After US, Russia takes U-turn on India’s claim for UNSC membership

New Delhi: Russia has joined United States in taking a U-turn on India’s inclusion in United Nations Security Council, days after both countries along with China opposed negotiations to reform the powerful UN body, refusing to contribute to a text that will form the basis for the long-drawn reform process.

After US, Russia takes U-turn on India’s claim for UNSC membership

Russian Foreign Minister Sergey Lavrov, in an interview to a news agency, said that while Moscow supports the candidature of India and Brazil for permanent membership in the U.N. Security Council, it also feels that the presence of an African country in this structure is also necessary.

Lavrov told news agency TASS that the expansion of the UNSC was being discussed and his country supports the process.

“We support this process. We think that developing countries of Asia, Africa and Latin America are under-represented in the U.N. Security Council. That is why we support applications of India and Brazil,” Lavrov said.

This comes just after American Ambassador to India Richard Verma reiterated that the U.S. continues to support India’s candidature for a permanent seat.
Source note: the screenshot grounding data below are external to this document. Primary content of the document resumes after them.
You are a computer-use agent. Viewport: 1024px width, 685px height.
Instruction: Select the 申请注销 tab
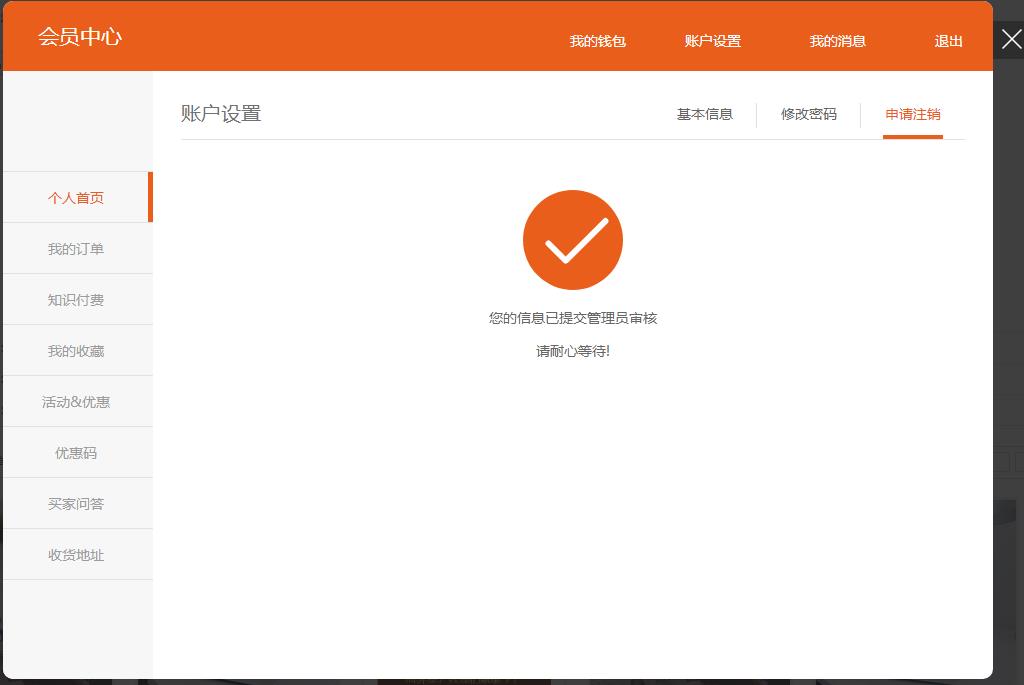coord(912,114)
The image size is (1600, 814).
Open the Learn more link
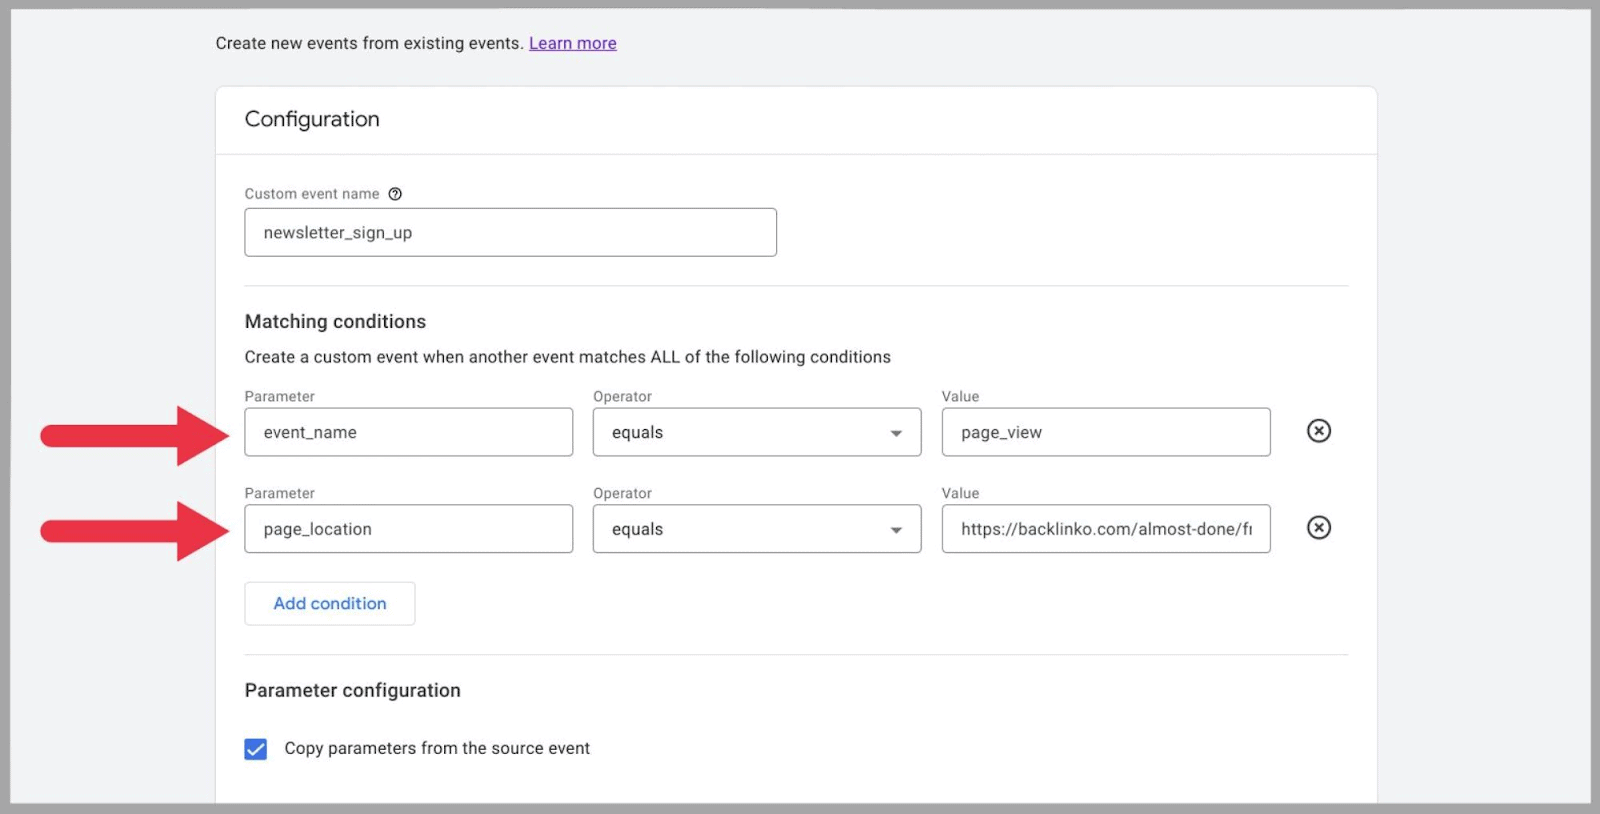click(x=572, y=43)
However, both the countries have not explained their letters to U.N. General Assembly president Sam Kutesa opposing a veto power for India or any other country.
American Ambassador to the UN Samantha Power said in her letter to Mr Kutesa that the US is “open in principle” to a “modest” expansion of both permanent and non-permanent members but the condition that “any consideration of an expansion of permanent members must take into account the ability and willingness of countries to contribute to the maintenance of international peace and security and to the other purposes of the United Nations.”
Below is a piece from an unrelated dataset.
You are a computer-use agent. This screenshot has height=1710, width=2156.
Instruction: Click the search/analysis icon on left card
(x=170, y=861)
Ms Power added that “we believe that consideration of new permanent members must be country-specific in nature.”

She also reiterated that the US remains opposed to “any alteration or expansion of the veto”.

Russia, which has also supported India’s candidacy as permanent member, said in its letter to Mr Kutesa that the “prerogatives of the current Permanent Members of the Security Council, including the use of the veto, should remain intact under any variant of the Council reform”.

“The intergovernmental negotiations on the UN Security Council reform should proceed in a calm, transparent and inclusive atmosphere free from artificial deadlines,” it said.